Apprehensions along U.S. borders were down 53 percent — to about 340,000 —since fiscal year 2008. More than 87,000 of those had criminal histories. The decrease is due to a more secure border, which results in less people attempting to cross into the U.S. illegally, the CBP said in a statement.
Drug seizures jumped by 20 percent — to 5 million pounds of narcotics — since the last fiscal year, with the CBP confiscating $126 million in undeclared currency.
In addition to manpower, CBP lauded technological advances along the border, such as “mobile surveillance units, thermal imaging systems, and…non-intrusive inspection equipment.”

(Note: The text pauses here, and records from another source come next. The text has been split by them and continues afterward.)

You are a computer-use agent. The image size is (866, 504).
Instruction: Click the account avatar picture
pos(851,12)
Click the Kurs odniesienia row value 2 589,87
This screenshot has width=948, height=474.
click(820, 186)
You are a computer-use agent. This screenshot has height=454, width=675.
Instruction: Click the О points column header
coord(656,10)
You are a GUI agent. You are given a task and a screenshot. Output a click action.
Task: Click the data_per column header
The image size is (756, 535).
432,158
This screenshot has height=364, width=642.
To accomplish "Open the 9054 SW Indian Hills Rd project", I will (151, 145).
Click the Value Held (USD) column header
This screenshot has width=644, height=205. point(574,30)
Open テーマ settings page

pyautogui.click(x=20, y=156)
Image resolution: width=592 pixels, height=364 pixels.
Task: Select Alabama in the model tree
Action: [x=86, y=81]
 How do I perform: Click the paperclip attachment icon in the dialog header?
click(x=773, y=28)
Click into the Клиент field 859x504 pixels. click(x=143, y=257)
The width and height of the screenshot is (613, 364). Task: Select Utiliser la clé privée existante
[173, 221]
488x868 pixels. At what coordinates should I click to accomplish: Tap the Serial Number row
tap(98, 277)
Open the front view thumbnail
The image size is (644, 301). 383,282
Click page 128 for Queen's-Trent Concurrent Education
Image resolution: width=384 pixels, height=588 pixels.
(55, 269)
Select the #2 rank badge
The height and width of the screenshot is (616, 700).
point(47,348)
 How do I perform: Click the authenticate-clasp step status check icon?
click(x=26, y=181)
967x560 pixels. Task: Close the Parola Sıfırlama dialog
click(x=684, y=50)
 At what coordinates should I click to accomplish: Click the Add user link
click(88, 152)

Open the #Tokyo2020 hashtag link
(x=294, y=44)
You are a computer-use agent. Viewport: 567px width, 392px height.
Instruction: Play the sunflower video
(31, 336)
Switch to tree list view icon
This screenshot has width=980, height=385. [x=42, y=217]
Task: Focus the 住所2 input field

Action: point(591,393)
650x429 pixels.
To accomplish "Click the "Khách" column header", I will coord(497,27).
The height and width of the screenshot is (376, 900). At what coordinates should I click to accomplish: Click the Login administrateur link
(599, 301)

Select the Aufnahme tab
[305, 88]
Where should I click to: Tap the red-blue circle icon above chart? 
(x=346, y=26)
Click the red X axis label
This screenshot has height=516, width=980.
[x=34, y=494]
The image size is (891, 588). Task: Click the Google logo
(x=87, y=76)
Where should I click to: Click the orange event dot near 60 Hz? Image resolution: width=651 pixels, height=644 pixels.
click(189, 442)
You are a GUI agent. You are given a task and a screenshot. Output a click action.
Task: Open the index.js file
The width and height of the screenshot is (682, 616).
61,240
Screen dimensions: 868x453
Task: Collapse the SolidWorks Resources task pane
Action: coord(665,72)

Unmanned aerial vehicles operated by the Department of Homeland Security (DHS) flew more than 4,400 hours in the fiscal year 2011, which is 75 percent more time in the sky than last fiscal year. More than 7,600 pounds of illegal drugs were seized as a result and more than 450 people were apprehended.
Counted among the CBP’s “Top 10” list of drug seizures and one of the most significant of the year was a series of confiscations, in which agents seized 7,500 pounds of marijuana and 60 pounds of cocaine, for an estimated $8.5 million worth of drugs.
One of the top apprehensions was the arrest of a 54-year old Virginia man accused of raping a 12-year old. The man was captured at Dulles-International airport returning from a trip to Bolivia.
In that same week at the D.C. airport CBP officers seized $3,000 in Iranian jewelry — which violated U.S. sanctions — and fined a passenger arriving from Ethiopia for attempting to bring in nearly 7 lbs. of cooked antelope and crocodile meat.